This section answers a number of frequently-asked questions (FAQs) about:
when and how does the ombudsman add interest to compensation awarded to consumers?
Where a consumer has been wrongly deprived of a sum of money in the past - for example, where an insurance claim was wrongly rejected - we usually require the financial business to add interest from the date the consumer should have had the money until the date the money is actually paid.
In some cases, there will be an identifiable cost that the consumer incurred as a result of having to borrow money in the meantime. In other cases, there will be an identifiable loss of income on other funds that the consumer had to use instead.

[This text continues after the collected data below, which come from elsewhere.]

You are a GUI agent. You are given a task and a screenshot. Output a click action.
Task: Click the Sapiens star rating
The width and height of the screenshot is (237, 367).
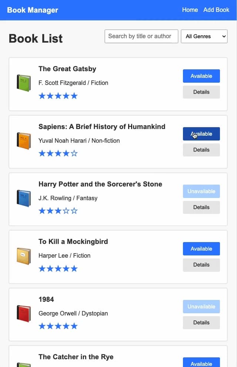click(x=58, y=153)
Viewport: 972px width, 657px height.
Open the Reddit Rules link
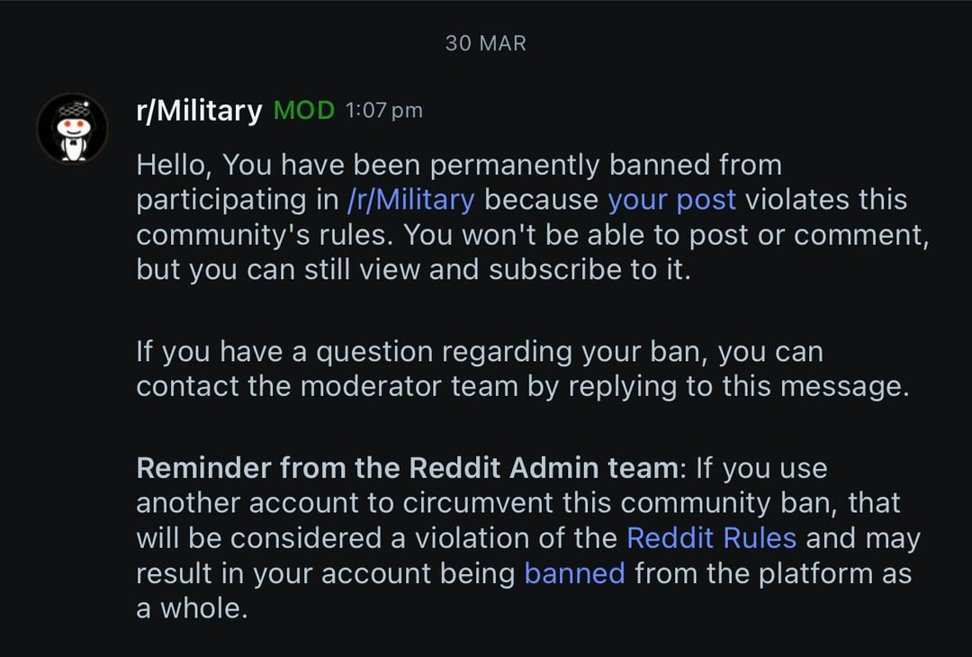coord(711,538)
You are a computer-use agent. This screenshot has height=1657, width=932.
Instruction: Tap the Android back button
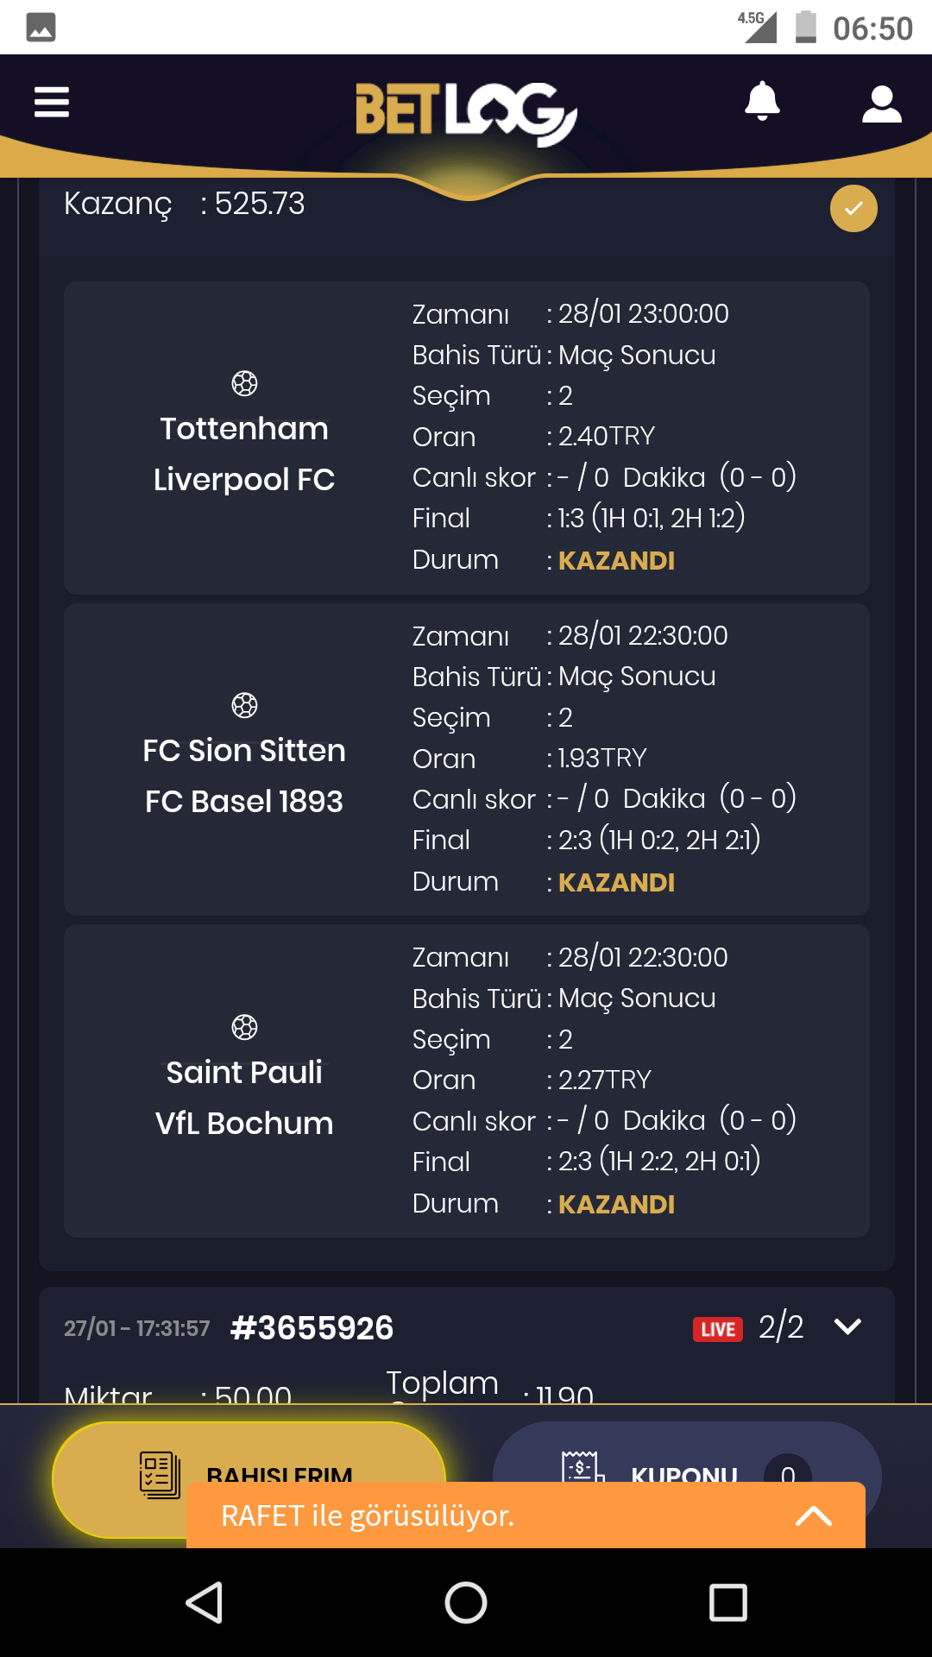coord(205,1603)
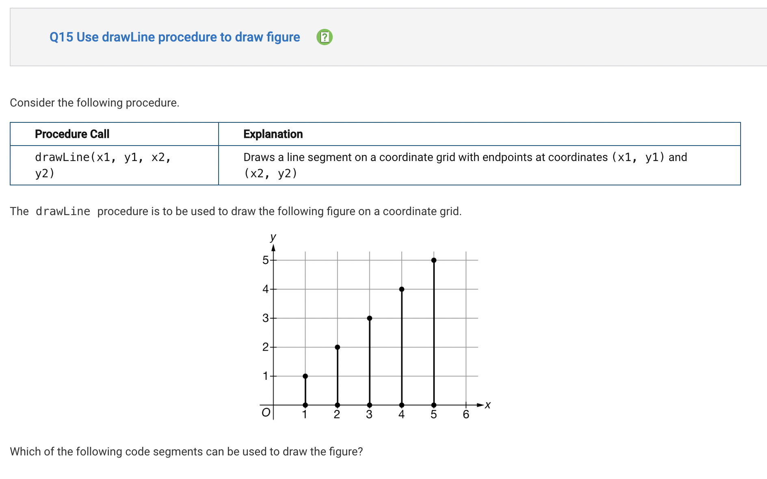Click the point at top of x=4 line
This screenshot has width=767, height=479.
[x=402, y=289]
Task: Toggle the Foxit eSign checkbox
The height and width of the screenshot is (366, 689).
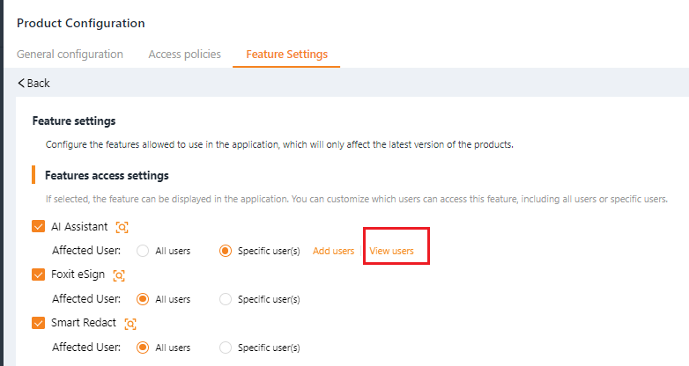Action: [38, 275]
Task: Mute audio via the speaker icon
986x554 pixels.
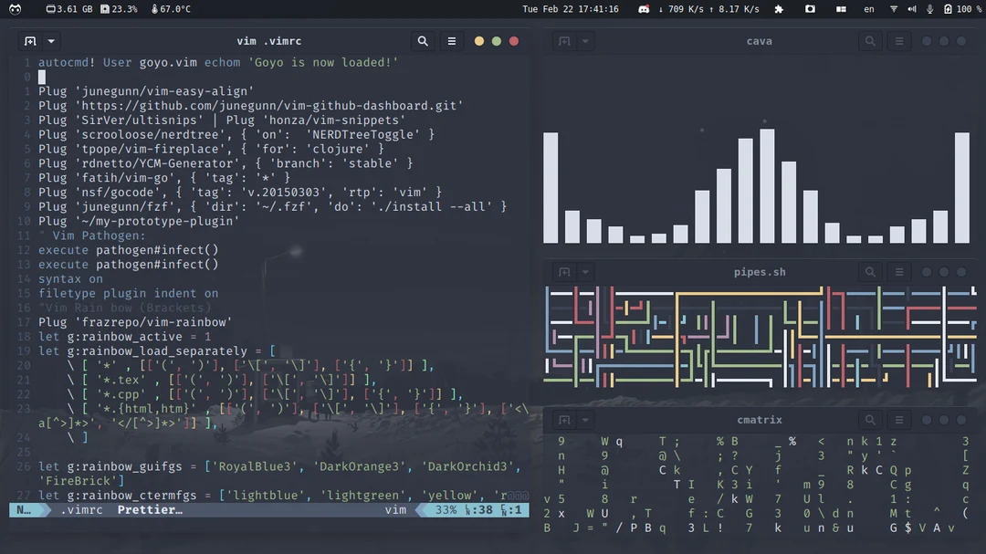Action: coord(913,9)
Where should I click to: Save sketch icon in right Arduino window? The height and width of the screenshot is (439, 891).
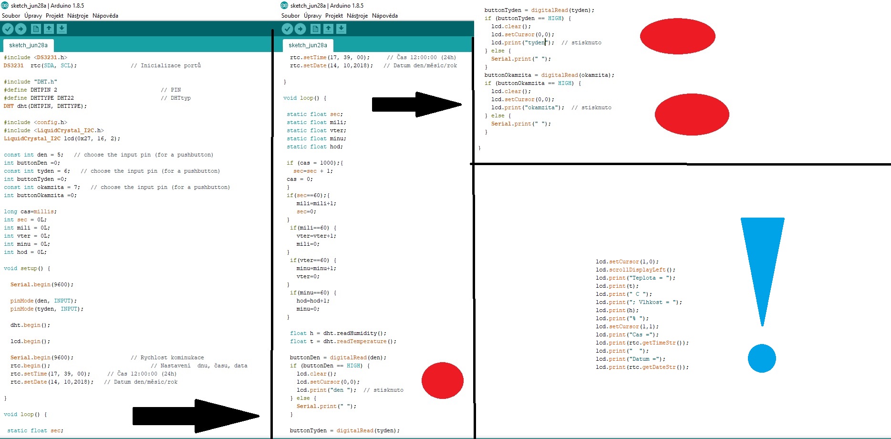pyautogui.click(x=341, y=29)
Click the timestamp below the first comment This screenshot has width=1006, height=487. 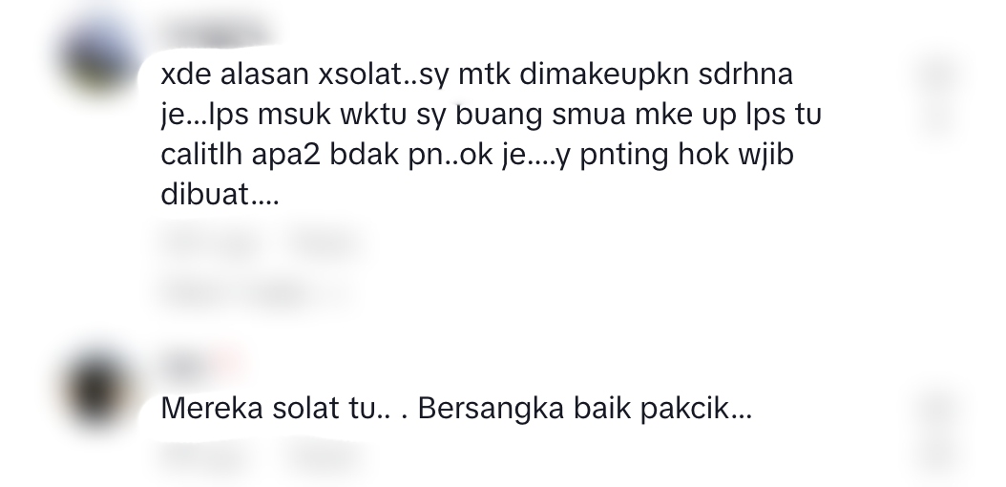(x=210, y=244)
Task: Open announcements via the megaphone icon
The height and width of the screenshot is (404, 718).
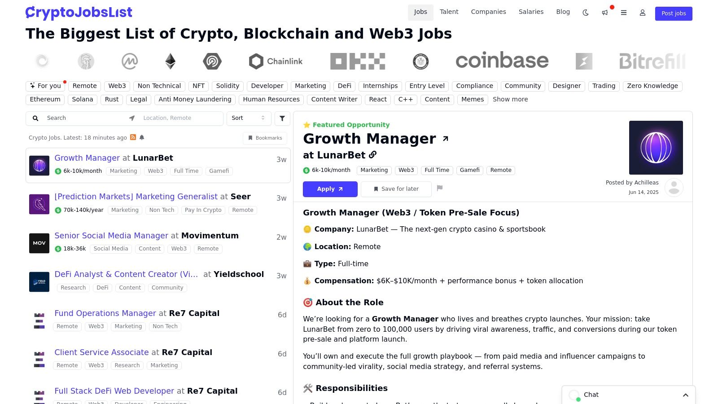Action: 604,13
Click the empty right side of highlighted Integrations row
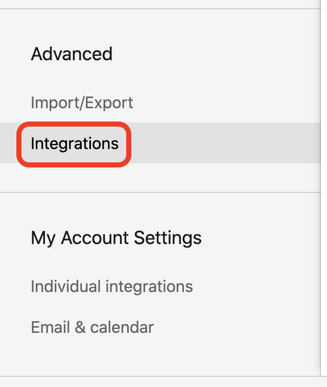Screen dimensions: 327x387 (x=225, y=143)

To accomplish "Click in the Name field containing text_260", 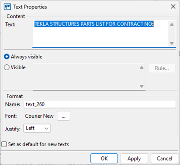I will tap(100, 104).
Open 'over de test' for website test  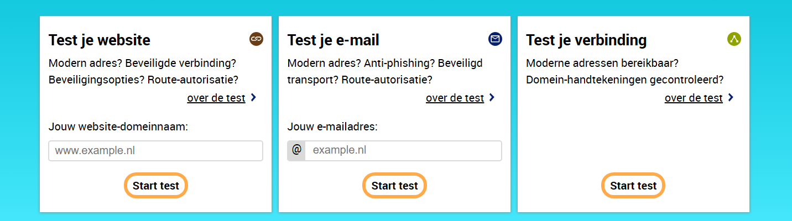[216, 98]
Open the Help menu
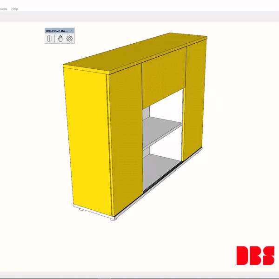279x279 pixels. coord(14,9)
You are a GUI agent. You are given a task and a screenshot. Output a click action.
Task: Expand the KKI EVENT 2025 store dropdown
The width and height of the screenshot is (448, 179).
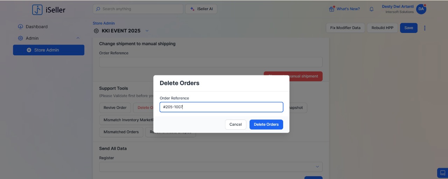tap(147, 31)
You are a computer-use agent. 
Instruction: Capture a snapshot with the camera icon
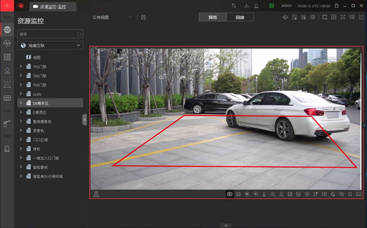coord(229,194)
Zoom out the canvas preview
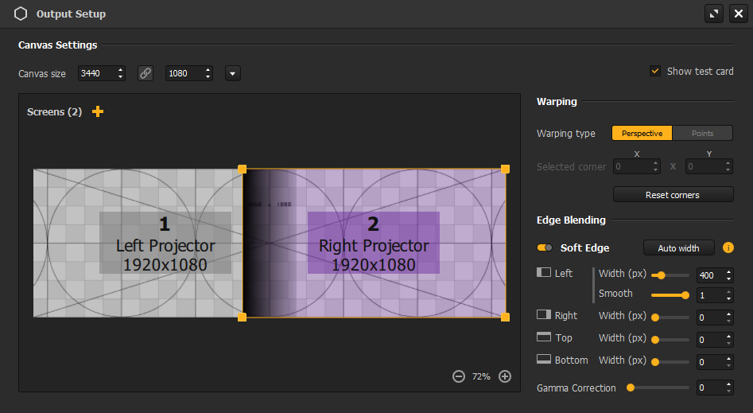 pos(459,376)
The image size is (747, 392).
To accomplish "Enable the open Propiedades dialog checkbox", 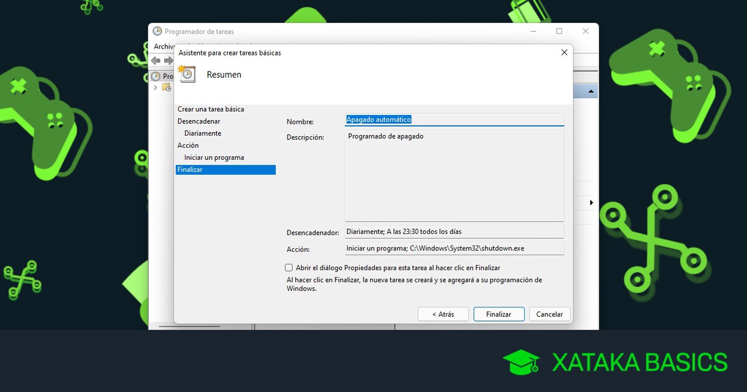I will tap(289, 268).
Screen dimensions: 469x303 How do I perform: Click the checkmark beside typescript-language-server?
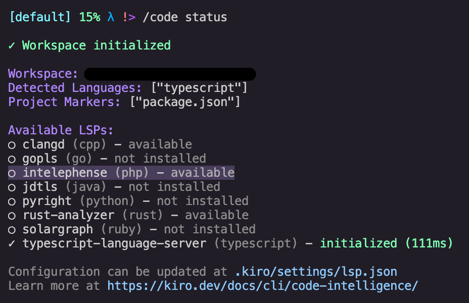coord(11,243)
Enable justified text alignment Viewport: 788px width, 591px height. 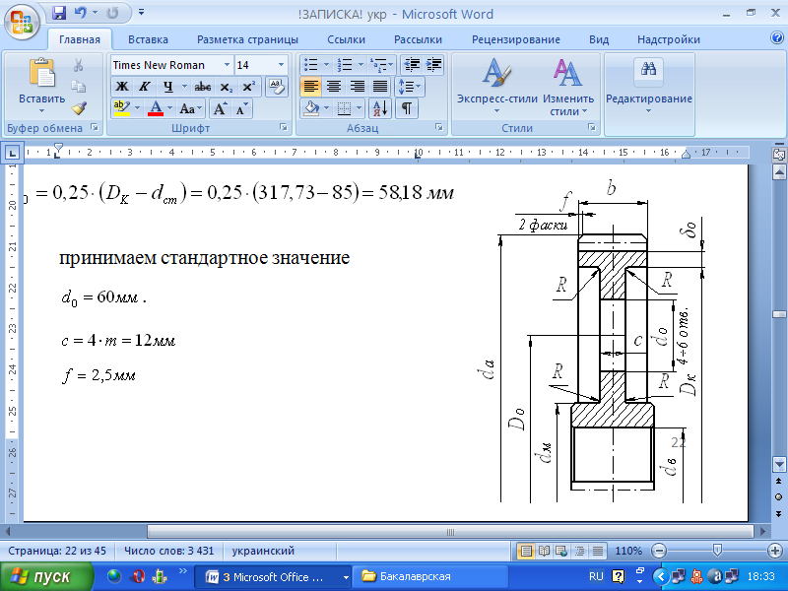click(379, 87)
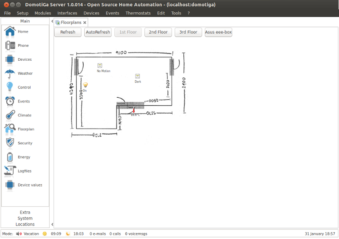Select the Security shield icon

[10, 143]
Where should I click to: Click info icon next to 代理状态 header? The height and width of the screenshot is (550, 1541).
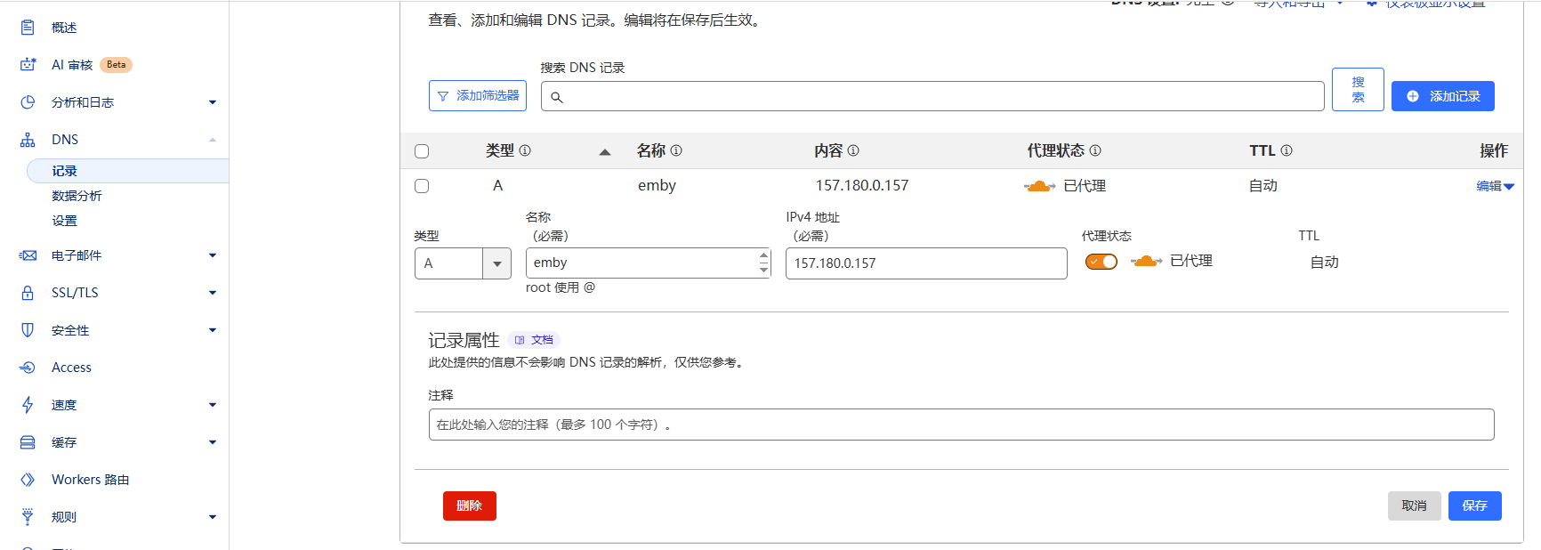tap(1095, 151)
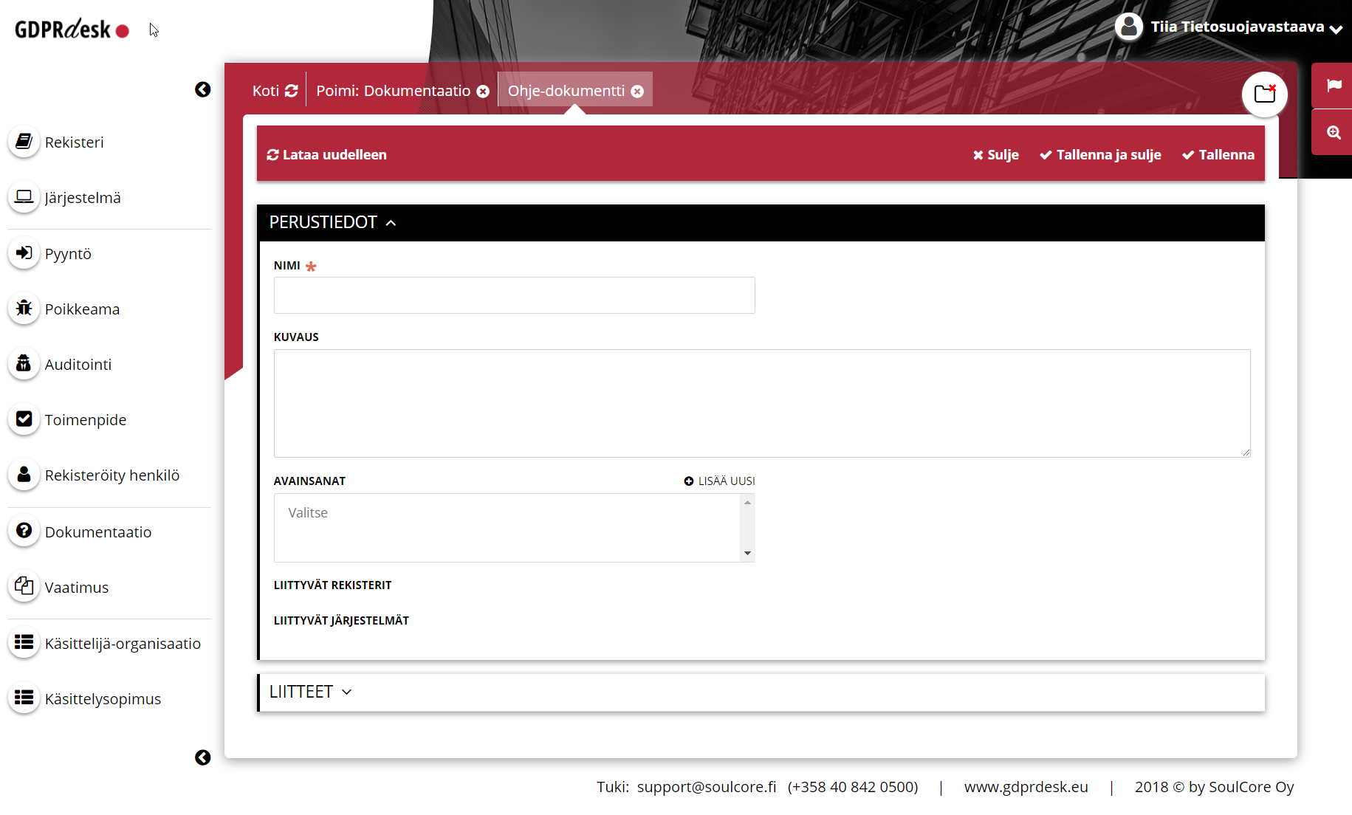Collapse sidebar using bottom arrow
Screen dimensions: 1352x815
pyautogui.click(x=203, y=757)
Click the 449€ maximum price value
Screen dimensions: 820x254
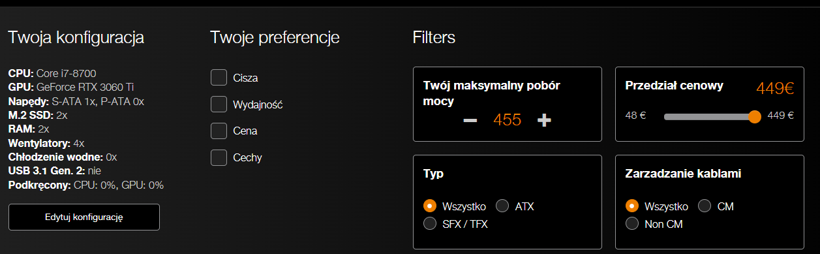coord(775,88)
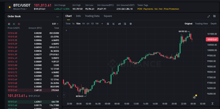Select combined buy and sell order book view
The width and height of the screenshot is (220, 109).
tap(9, 24)
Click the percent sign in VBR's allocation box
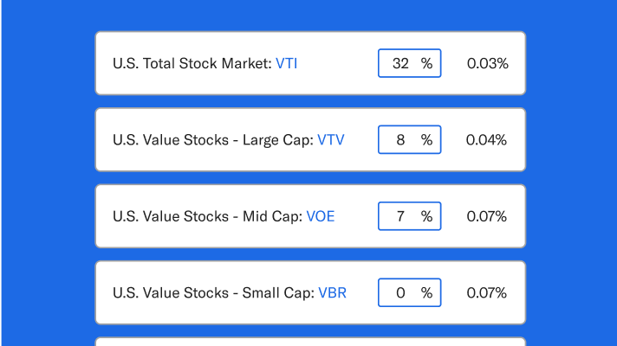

But in many cases the effect on the consumer’s finances could only be discovered by making speculative assumptions. So unless it is apparent what the consumer’s borrowing cost (or investment loss) actually was, we are likely to award interest at 8% a year simple from 1 April 1993 – and at 15% simple a year before that.
Most consumers will have to pay lower-rate income tax on this (which the law may require the financial business to deduct) and some consumers may also have to pay higher-rate tax - even if they had to pay non-tax-deductible interest on borrowing in the meantime.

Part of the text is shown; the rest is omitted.